Task to complete
Copy out all of the data below word for word, without changing a single line.

Input data
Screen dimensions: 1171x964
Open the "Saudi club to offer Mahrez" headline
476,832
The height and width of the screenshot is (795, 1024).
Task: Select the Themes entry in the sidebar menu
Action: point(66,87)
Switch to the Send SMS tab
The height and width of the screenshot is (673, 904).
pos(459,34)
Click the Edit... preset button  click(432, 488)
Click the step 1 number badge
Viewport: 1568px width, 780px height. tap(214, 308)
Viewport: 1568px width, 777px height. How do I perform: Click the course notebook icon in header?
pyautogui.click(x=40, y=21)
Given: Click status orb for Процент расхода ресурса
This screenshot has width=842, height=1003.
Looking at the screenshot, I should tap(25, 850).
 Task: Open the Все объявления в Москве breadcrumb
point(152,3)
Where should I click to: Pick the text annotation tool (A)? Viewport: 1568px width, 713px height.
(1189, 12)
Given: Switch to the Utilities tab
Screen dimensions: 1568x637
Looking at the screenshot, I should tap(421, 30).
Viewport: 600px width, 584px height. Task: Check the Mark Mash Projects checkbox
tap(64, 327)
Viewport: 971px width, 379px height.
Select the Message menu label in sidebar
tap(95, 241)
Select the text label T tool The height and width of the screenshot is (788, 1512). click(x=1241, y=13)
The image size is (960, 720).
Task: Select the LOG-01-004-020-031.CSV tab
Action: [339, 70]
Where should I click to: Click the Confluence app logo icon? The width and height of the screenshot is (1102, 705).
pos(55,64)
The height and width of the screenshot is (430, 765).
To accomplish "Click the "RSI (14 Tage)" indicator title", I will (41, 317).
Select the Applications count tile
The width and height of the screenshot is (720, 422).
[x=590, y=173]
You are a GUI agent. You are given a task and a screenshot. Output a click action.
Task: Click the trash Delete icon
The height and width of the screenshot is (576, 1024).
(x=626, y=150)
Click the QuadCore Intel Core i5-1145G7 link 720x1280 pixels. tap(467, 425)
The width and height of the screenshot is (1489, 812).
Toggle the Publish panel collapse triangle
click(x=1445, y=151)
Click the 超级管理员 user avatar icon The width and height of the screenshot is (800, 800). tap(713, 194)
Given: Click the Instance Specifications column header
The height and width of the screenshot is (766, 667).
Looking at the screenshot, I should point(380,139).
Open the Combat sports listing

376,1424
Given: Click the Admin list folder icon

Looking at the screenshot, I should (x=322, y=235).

Finished task
Screen dimensions: 1171x964
Open the "Saudi club to offer Mahrez" headline
476,832
The height and width of the screenshot is (795, 1024).
Task: Select the Themes entry in the sidebar menu
Action: point(66,87)
Switch to the Send SMS tab
The height and width of the screenshot is (673, 904).
pos(459,34)
Click the Edit... preset button  click(432, 488)
Click the step 1 number badge
Viewport: 1568px width, 780px height. tap(214, 308)
Viewport: 1568px width, 777px height. How do I perform: Click the course notebook icon in header?
pyautogui.click(x=40, y=21)
Given: Click status orb for Процент расхода ресурса
This screenshot has width=842, height=1003.
Looking at the screenshot, I should tap(25, 850).
 Task: Open the Все объявления в Москве breadcrumb
point(152,3)
Where should I click to: Pick the text annotation tool (A)? Viewport: 1568px width, 713px height.
(1189, 12)
Given: Switch to the Utilities tab
Screen dimensions: 1568x637
Looking at the screenshot, I should tap(421, 30).
Viewport: 600px width, 584px height. Task: Check the Mark Mash Projects checkbox
tap(64, 327)
Viewport: 971px width, 379px height.
Select the Message menu label in sidebar
tap(95, 241)
Select the text label T tool The height and width of the screenshot is (788, 1512). click(x=1241, y=13)
The image size is (960, 720).
Task: Select the LOG-01-004-020-031.CSV tab
Action: [339, 70]
Where should I click to: Click the Confluence app logo icon? The width and height of the screenshot is (1102, 705).
pos(55,64)
The height and width of the screenshot is (430, 765).
To accomplish "Click the "RSI (14 Tage)" indicator title", I will (41, 317).
Select the Applications count tile
The width and height of the screenshot is (720, 422).
[x=590, y=173]
You are a GUI agent. You are given a task and a screenshot. Output a click action.
Task: Click the trash Delete icon
The height and width of the screenshot is (576, 1024).
(x=626, y=150)
Click the QuadCore Intel Core i5-1145G7 link 720x1280 pixels. tap(467, 425)
The width and height of the screenshot is (1489, 812).
Toggle the Publish panel collapse triangle
click(x=1445, y=151)
Click the 超级管理员 user avatar icon The width and height of the screenshot is (800, 800). tap(713, 194)
Given: Click the Instance Specifications column header
The height and width of the screenshot is (766, 667).
Looking at the screenshot, I should point(380,139).
Open the Combat sports listing

376,1424
Given: Click the Admin list folder icon

Looking at the screenshot, I should (x=322, y=235).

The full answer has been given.